▶ **Data supplied**

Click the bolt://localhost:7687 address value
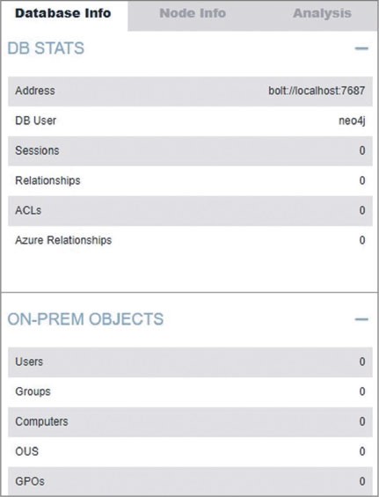 317,91
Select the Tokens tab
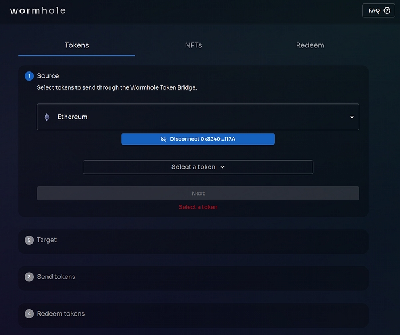This screenshot has width=400, height=335. tap(77, 45)
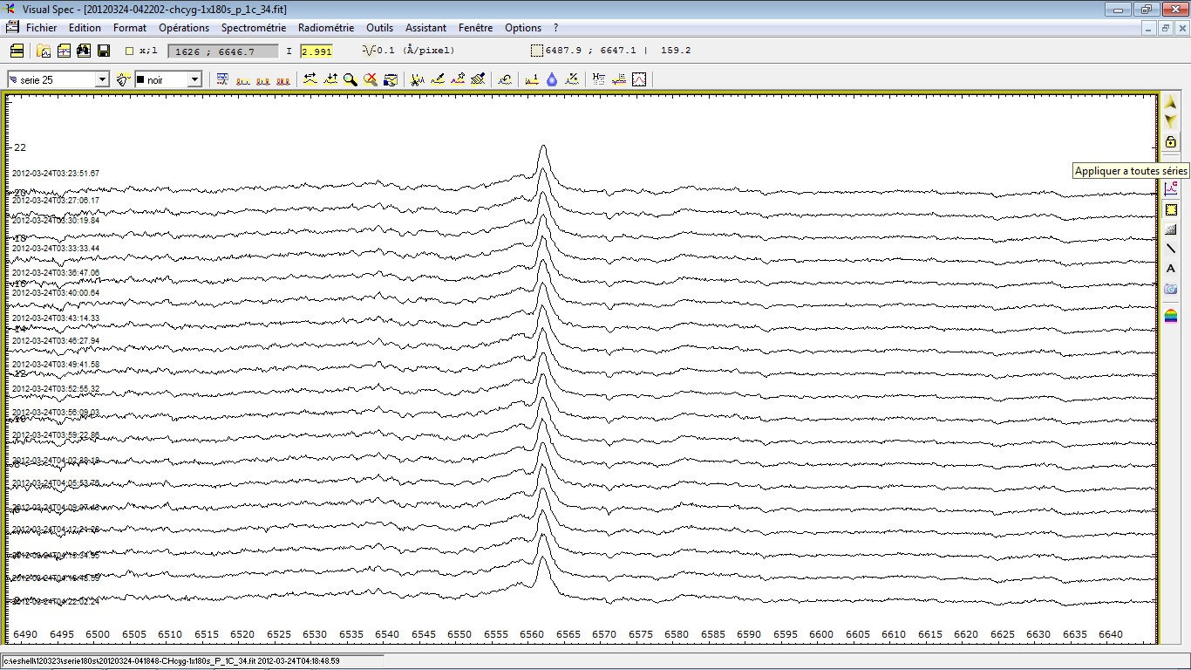Click the yellow intensity value field 2.991
Viewport: 1191px width, 670px height.
coord(316,51)
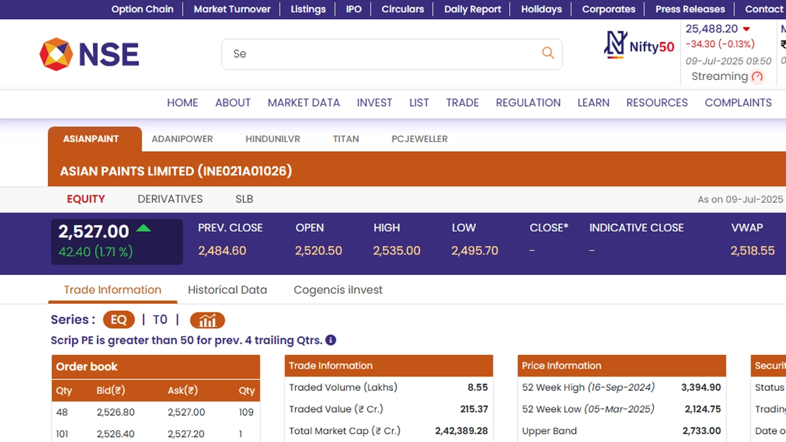786x442 pixels.
Task: Select the EQ series pill
Action: [119, 320]
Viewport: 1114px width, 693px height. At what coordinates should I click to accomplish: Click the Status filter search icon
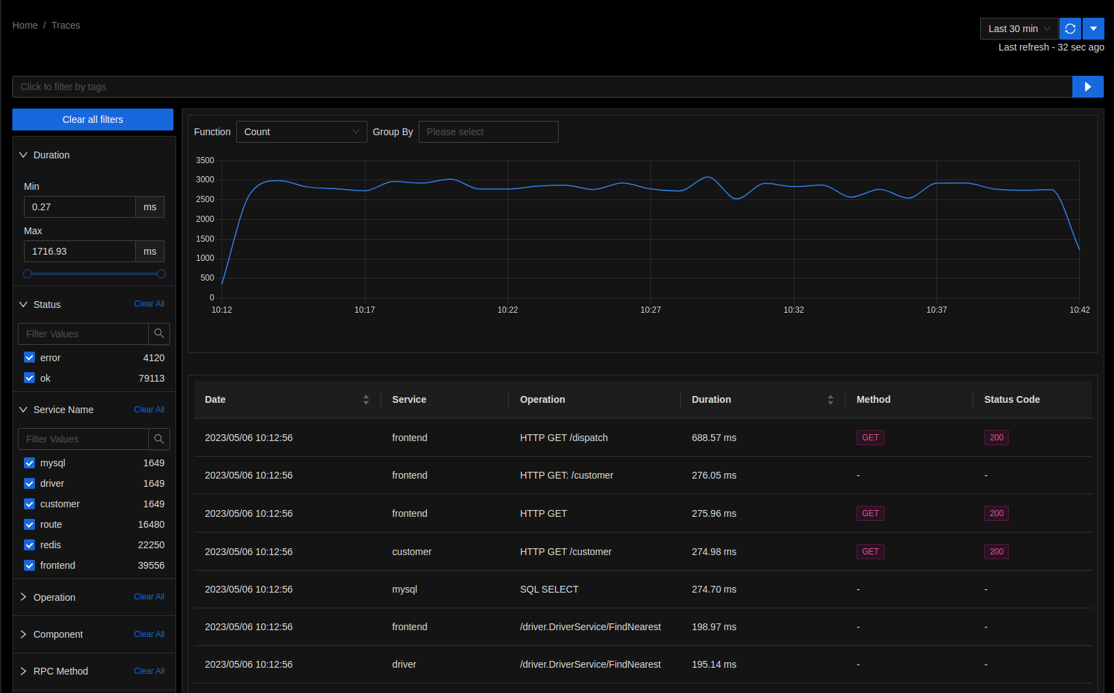point(158,334)
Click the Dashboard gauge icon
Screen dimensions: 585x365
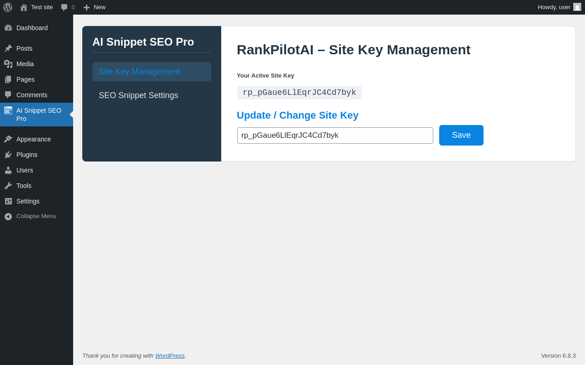(x=8, y=28)
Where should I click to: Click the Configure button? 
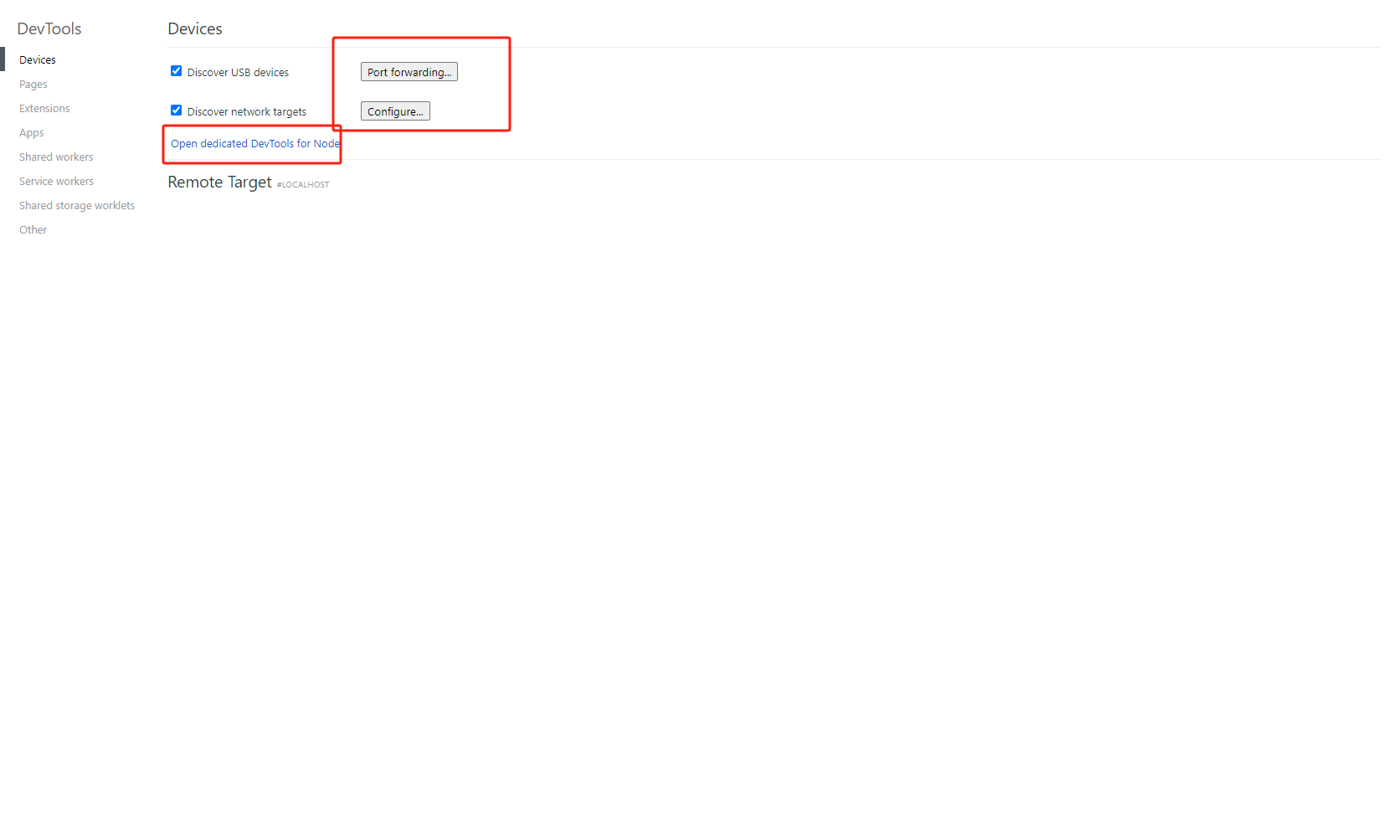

▶ **About this task**
Nothing but the lines from the one holding "Viewport: 1114px width, 693px" through the last line of the entries should be written out, exactly and inclusively, minus the pictures.

▶ **Your solution**
Viewport: 1114px width, 693px height. At what coordinates should I click to accomplish: Click the Status filter search icon
point(158,334)
Click the Dashboard gauge icon
Screen dimensions: 585x365
(x=8, y=28)
Where should I click to: Click the Configure button? 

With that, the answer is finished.